= Phenol extraction =

DNA and RNA purification procedure

Phenol extraction is a laboratory technique that purifies nucleic acid samples using a phenol solution. Phenol is common reagent in extraction because its properties allow for effective nucleic acid extraction, particularly as it strongly denatures proteins, it is a nucleic acid preservative, and it is immiscible in water.

It may also refer to the process of extracting and isolating phenols from raw materials such as coal tar. These purified phenols are used in many industrial and medical compounds and are used as precursors in some synthesis reactions.

== Phenol extraction of nucleic acids ==

Phenol (C_{6}H_{5}OH) is a water-soluble compound consisting of a phenyl group (-C_{6}H_{5}) bonded to a hydroxyl group (-OH).

Phenol extraction is a widely used technique for purifying nucleic acid samples from cell lysates. To obtain nucleic acids, the cell must be lysed, and the nucleic acids separated from other cell components.

Phenol is a polar substance with a higher density than water (1.07 g/cm^{3} compared to water's 1.00 g/cm^{3}). When suspended in a water-phenol solution, denatured proteins and unwanted cell components dissolve in the phenol, while polar nucleic acids dissolve in the water phase. The solution may then be centrifuged to separate the phenol and water into distinct organic and aqueous phases. Purified nucleic acids can be precipitated from the aqueous phase of the solution.

Phenol is often used in combination with chloroform. Adding an equal volume of chloroform and phenol ensures a distinct separation between the aqueous and organic phases. Chloroform and phenol are miscible and create a denser solution than phenol alone, aiding the separation of the organic and aqueous layers.
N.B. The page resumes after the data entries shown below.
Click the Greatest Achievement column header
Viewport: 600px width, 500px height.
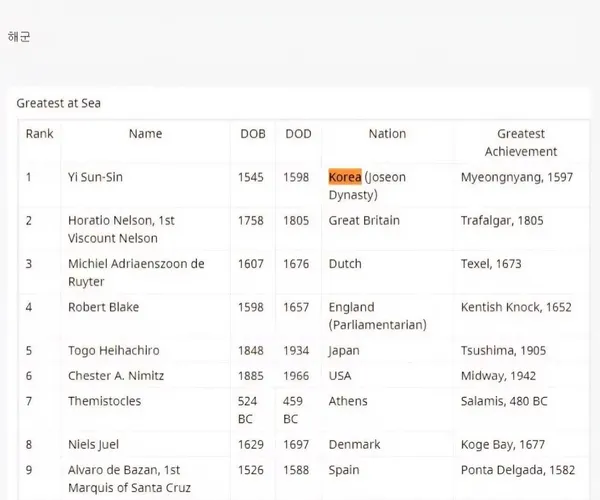coord(521,143)
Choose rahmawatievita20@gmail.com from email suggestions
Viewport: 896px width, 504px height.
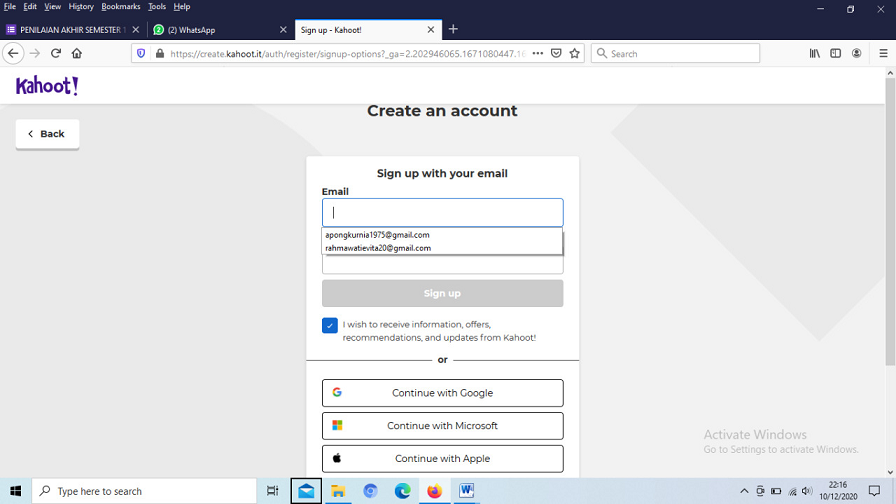click(x=378, y=248)
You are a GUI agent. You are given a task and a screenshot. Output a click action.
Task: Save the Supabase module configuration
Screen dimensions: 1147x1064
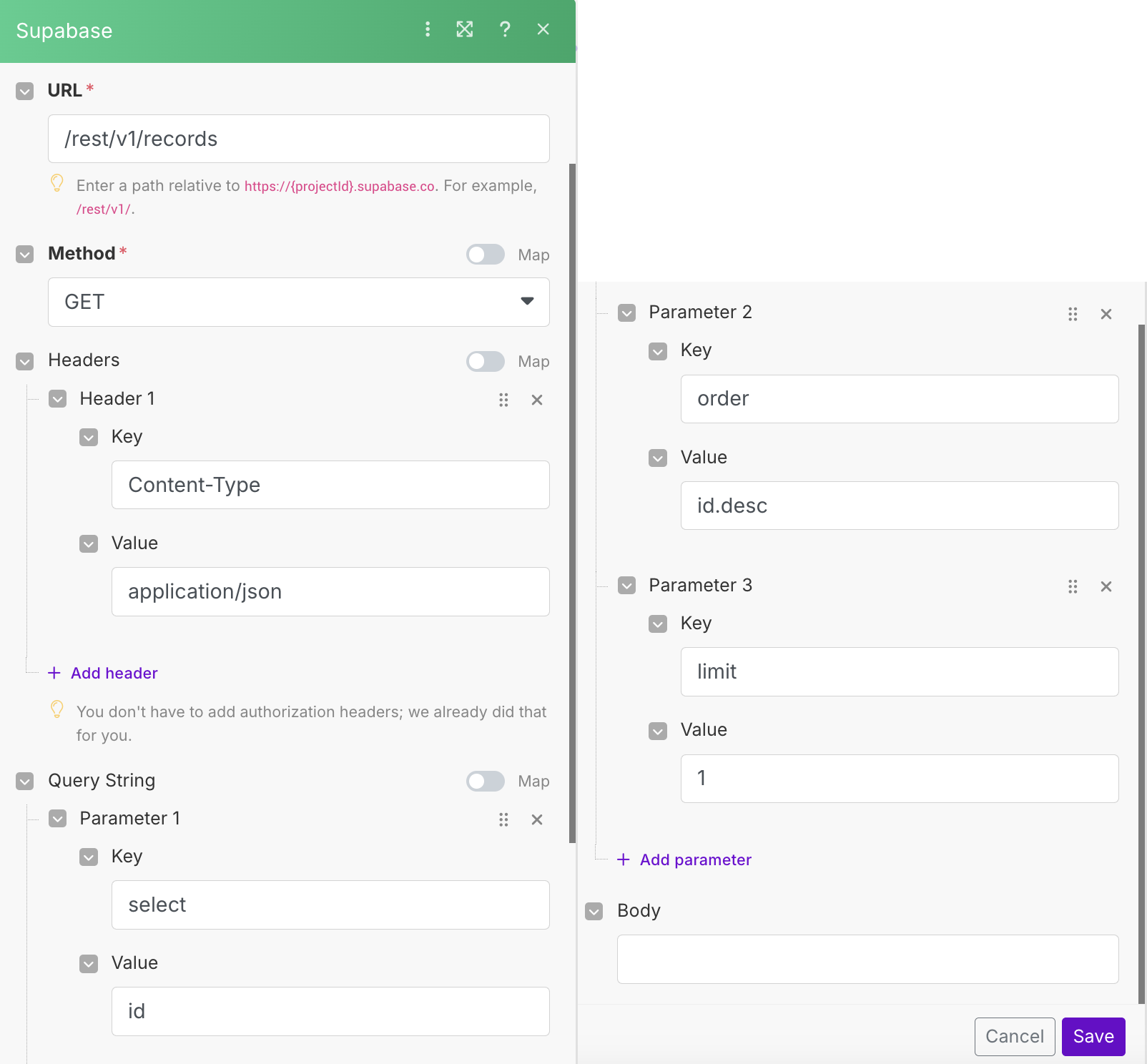(1093, 1036)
This addition of chloroform is useful when removing the aqueous phase to obtain a purified nucleic acid sample.

The pH of the solution must be adjusted specifically for each type of extraction. For DNA extraction, the pH is adjusted to 7.0–8.0. For RNA-specific extraction, the pH is adjusted to 4.5. At pH 4.5, hydrogen ions neutralize the negative charges on the phosphate groups, causing DNA to dissolve in the organic phase while allowing RNA to be isolated separately in the aqueous phase.